» **TASK DESCRIPTION**:
Among the records below, which lines contain the string "page"? Report them.

________

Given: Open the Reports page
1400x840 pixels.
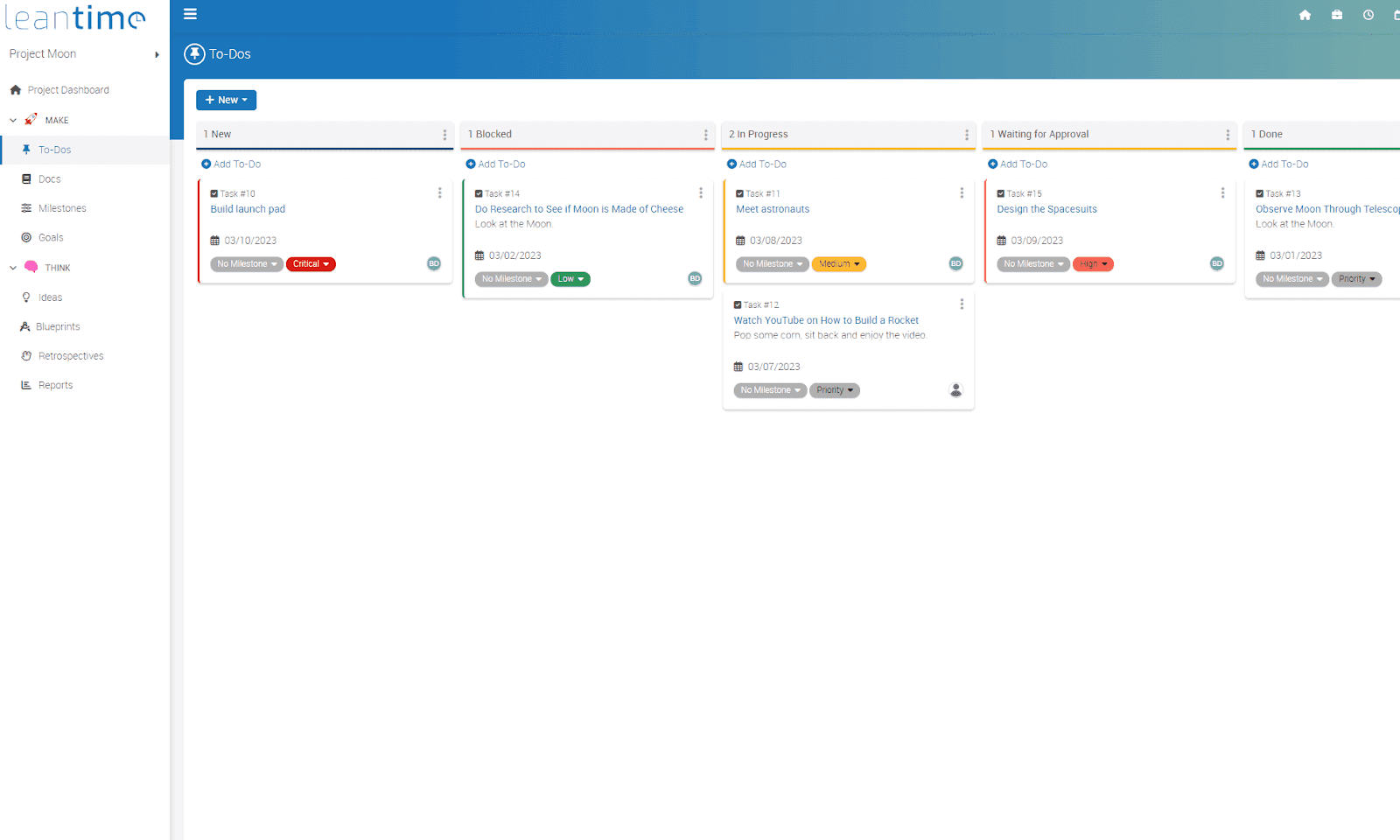Looking at the screenshot, I should click(x=55, y=384).
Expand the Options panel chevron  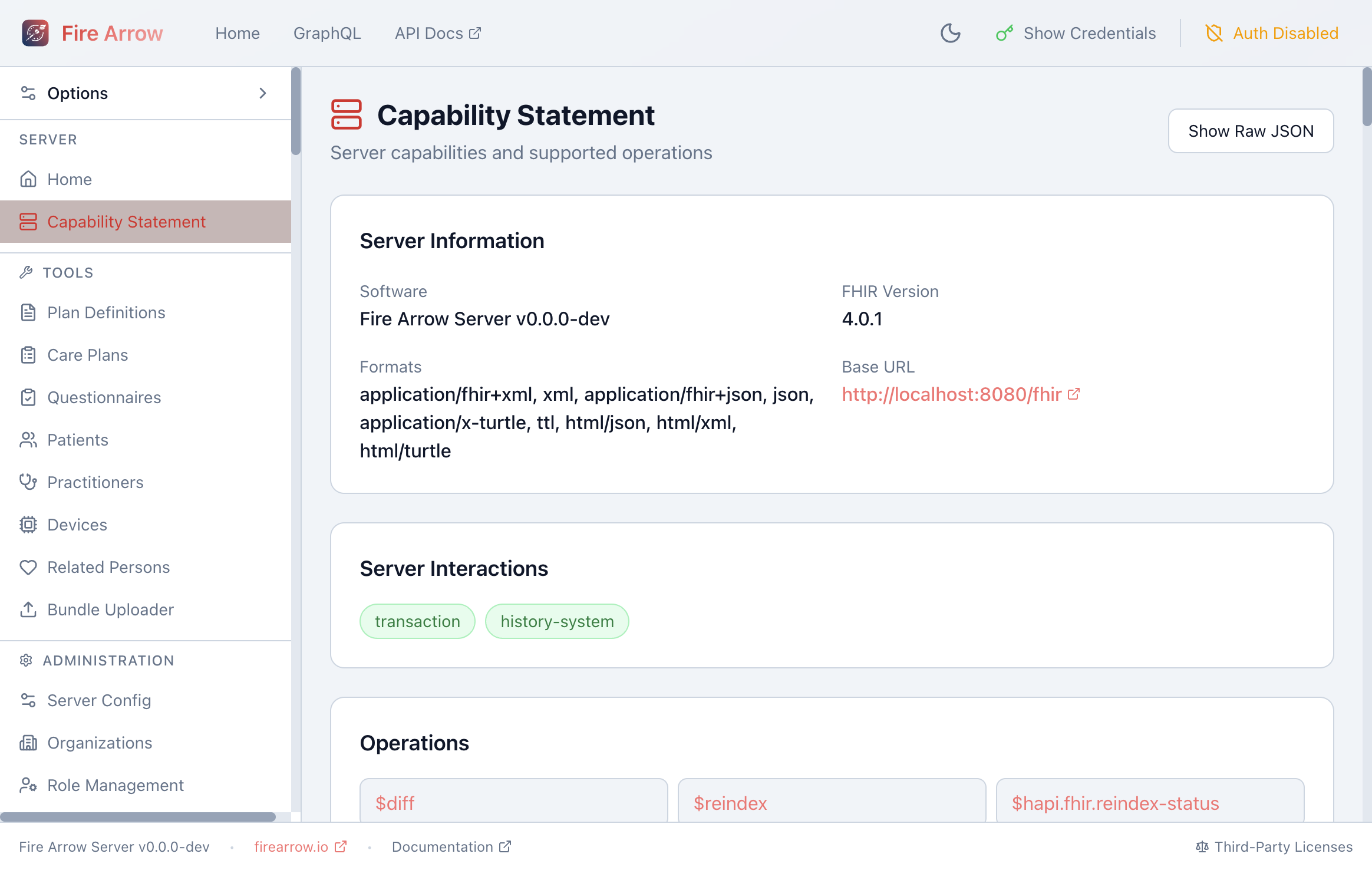coord(263,93)
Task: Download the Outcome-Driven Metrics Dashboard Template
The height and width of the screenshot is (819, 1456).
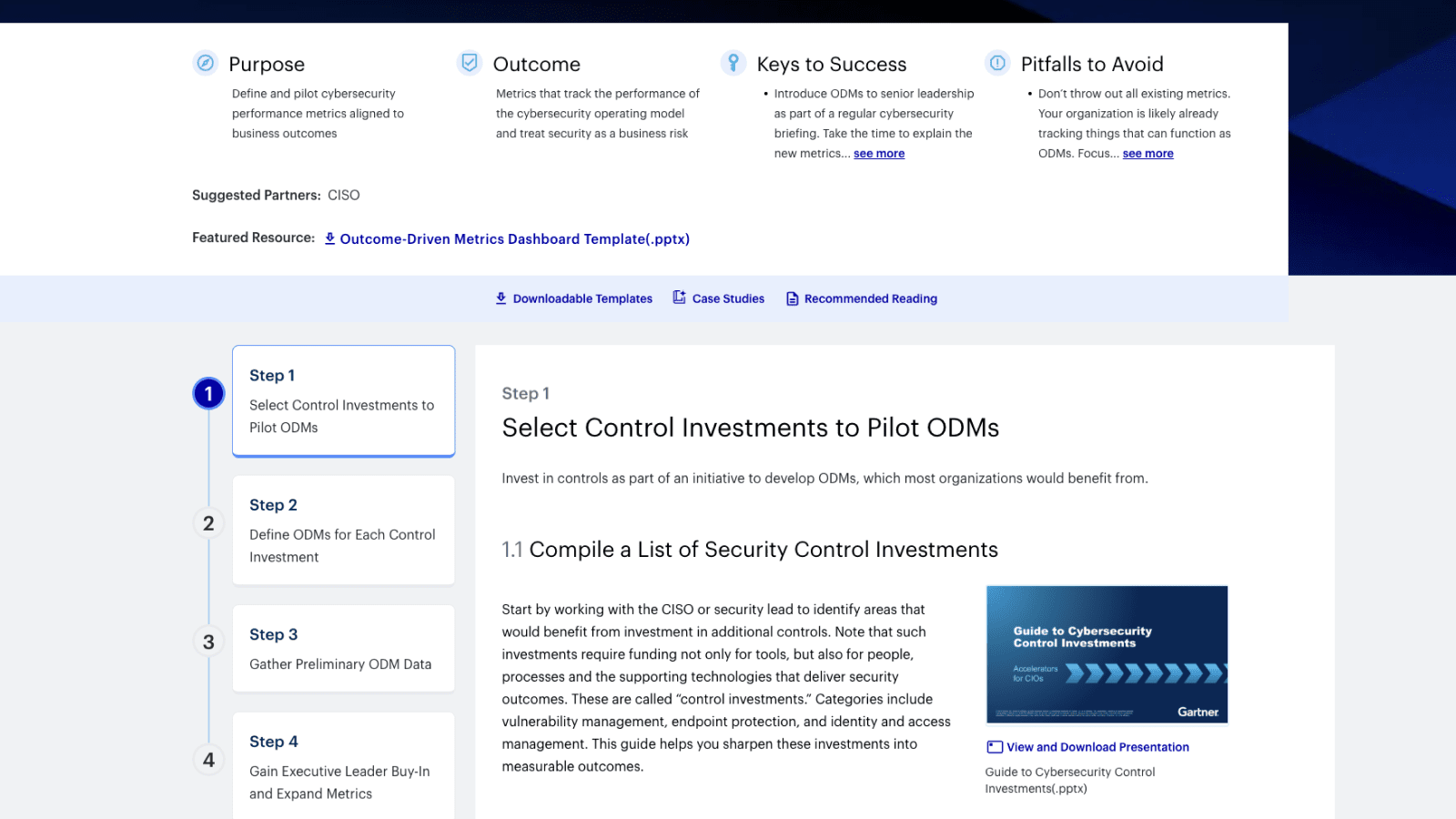Action: 515,238
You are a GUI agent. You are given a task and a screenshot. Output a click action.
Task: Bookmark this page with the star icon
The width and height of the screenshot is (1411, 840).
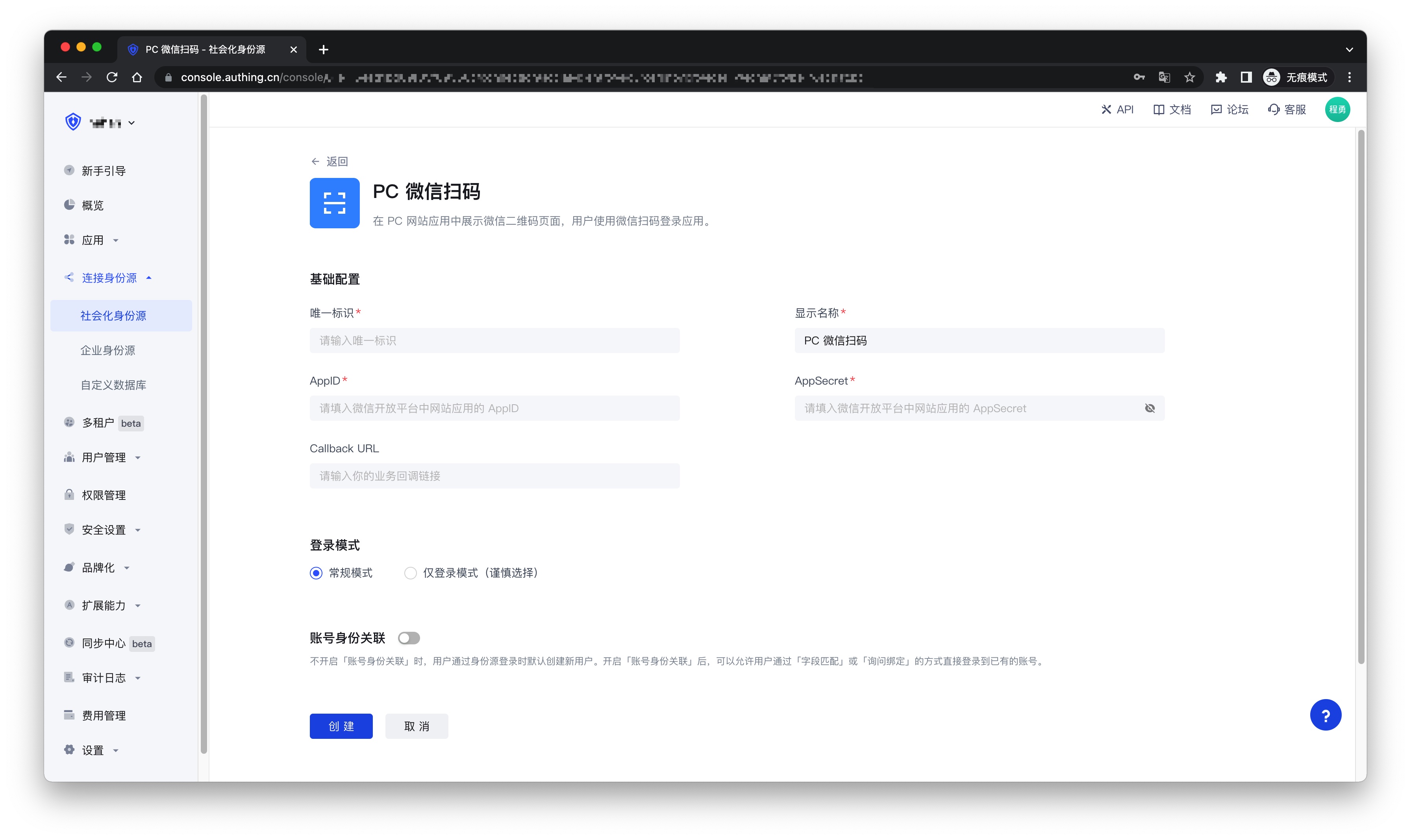[1189, 78]
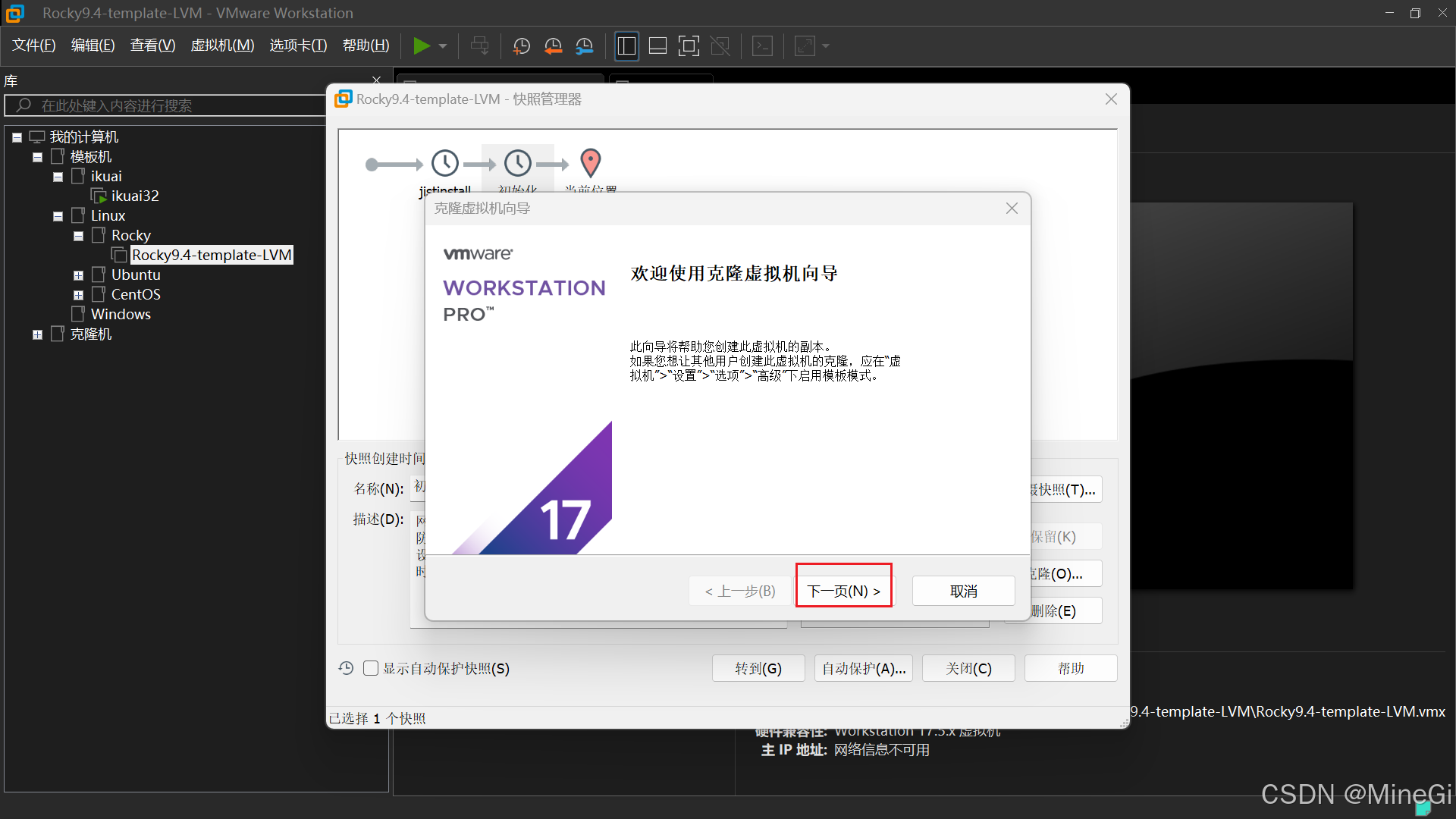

________

» **WRITTEN SOLUTION**:
Given: Open the Reports page
Task: Bookmark this page with the star icon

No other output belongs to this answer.